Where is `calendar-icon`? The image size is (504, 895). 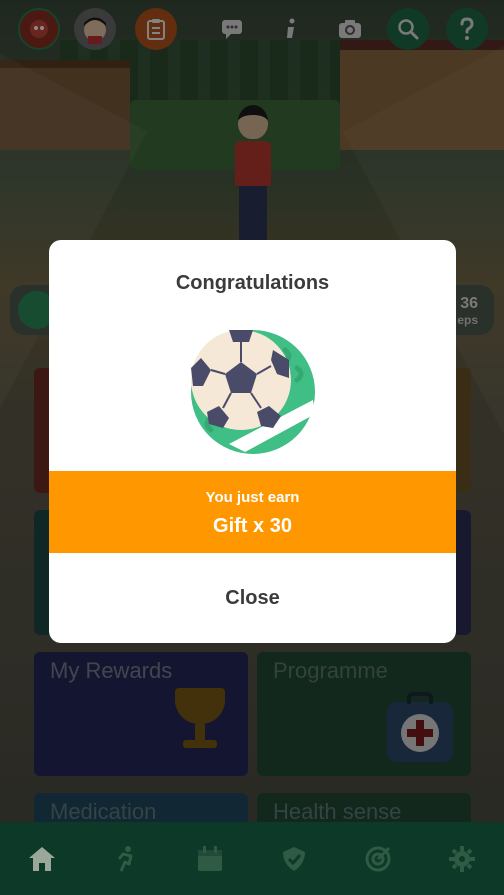
calendar-icon is located at coordinates (210, 859).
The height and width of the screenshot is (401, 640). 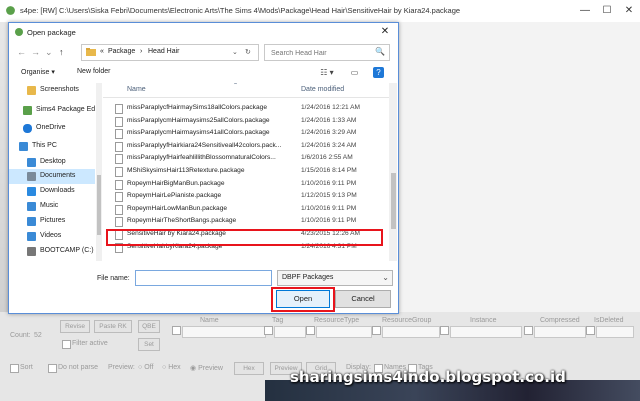 What do you see at coordinates (52, 128) in the screenshot?
I see `nav-item-onedrive: OneDrive` at bounding box center [52, 128].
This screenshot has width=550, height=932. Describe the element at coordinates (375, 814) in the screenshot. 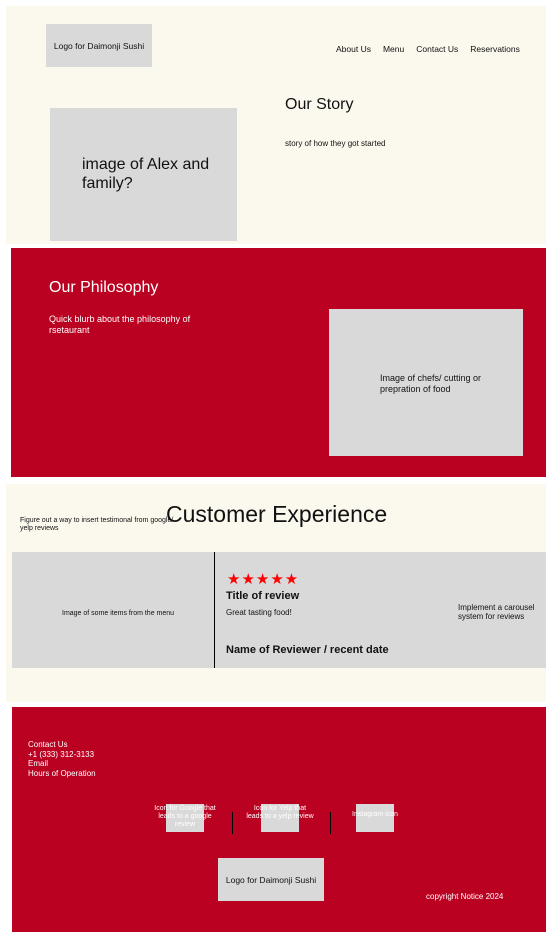

I see `instagram-icon-label: Instagram icon` at that location.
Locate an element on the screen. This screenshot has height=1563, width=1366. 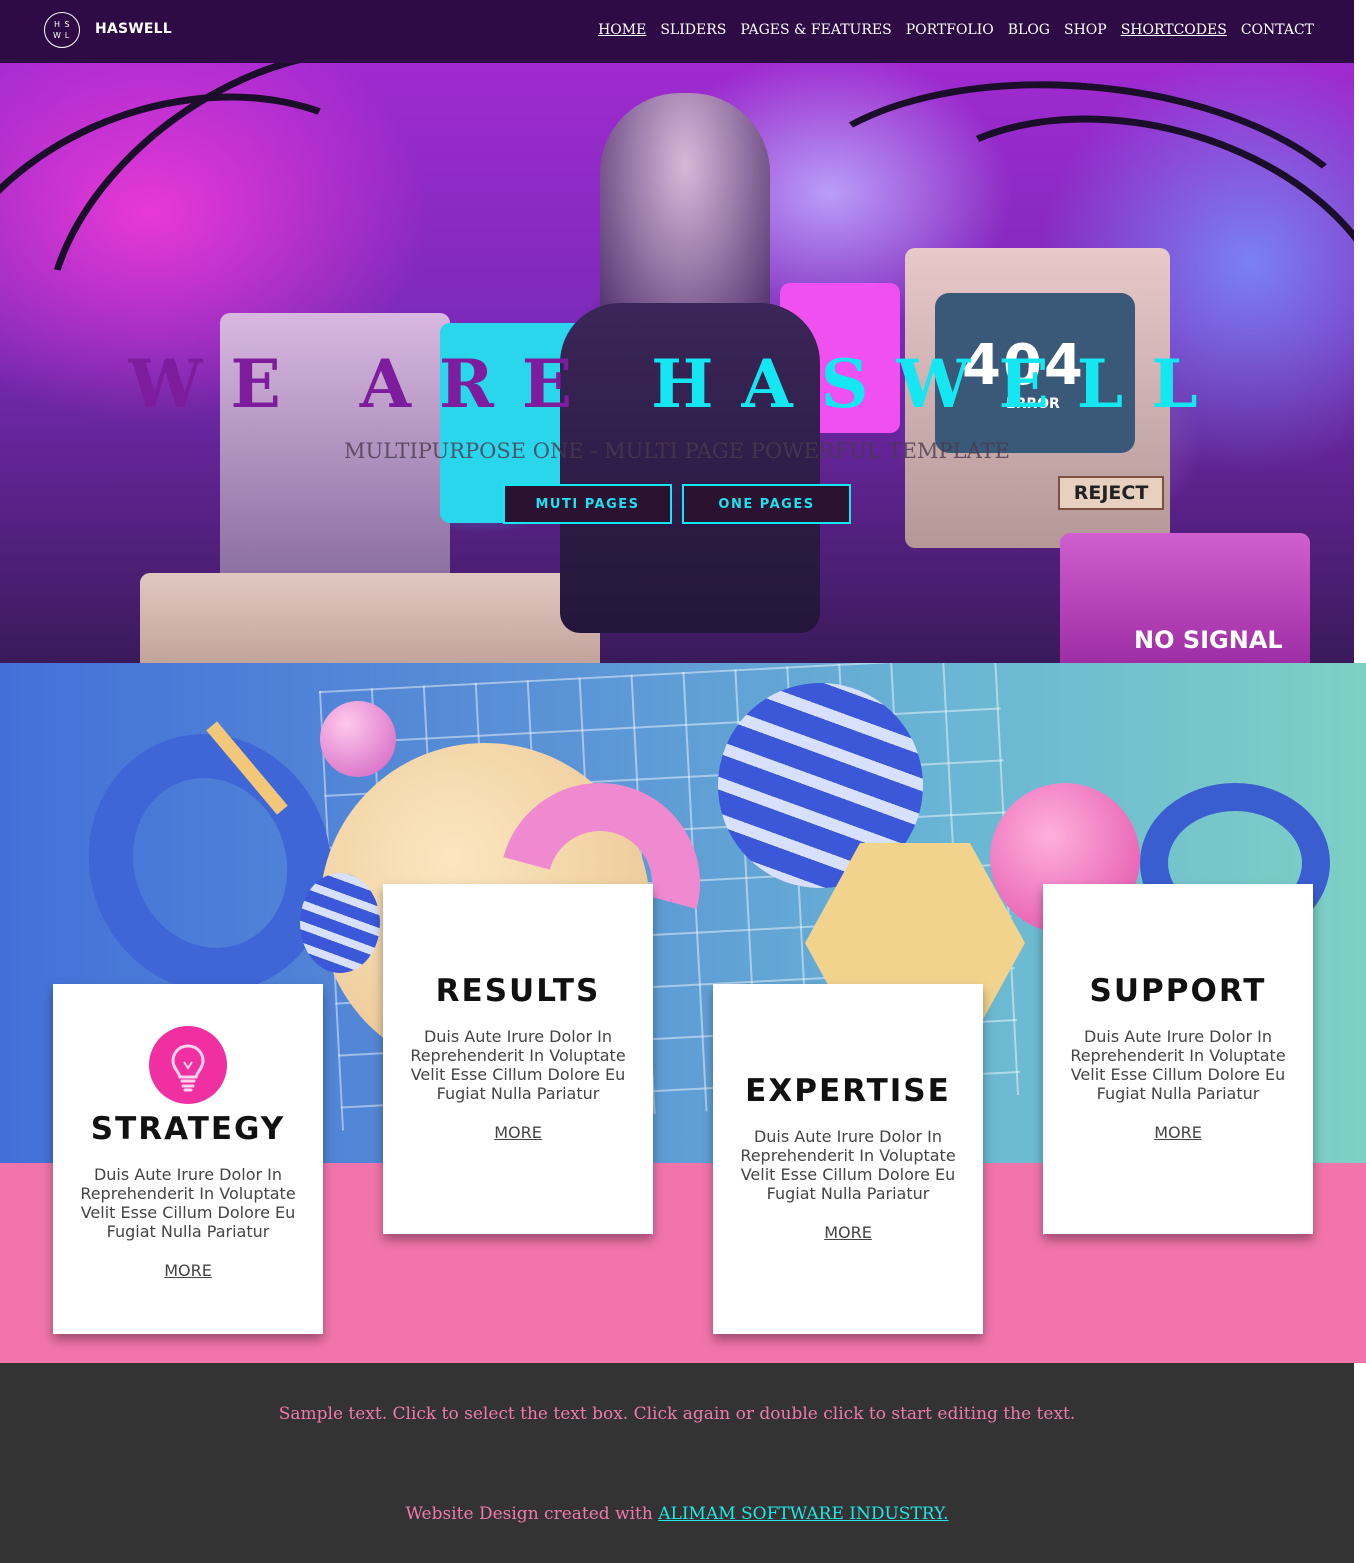
monitor-label-reject: REJECT is located at coordinates (1111, 493).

++++

**Exercise:** Please copy the data word for word, beginning at the line that contains "This screenshot has width=550, height=932." and stopping after the last line of the data. Leave the pictures out of your copy.

**Answer area:**
This screenshot has width=550, height=932. Describe the element at coordinates (375, 814) in the screenshot. 

I see `instagram-icon-label: Instagram icon` at that location.
Locate an element on the screen. This screenshot has height=1563, width=1366. 
monitor-label-reject: REJECT is located at coordinates (1111, 493).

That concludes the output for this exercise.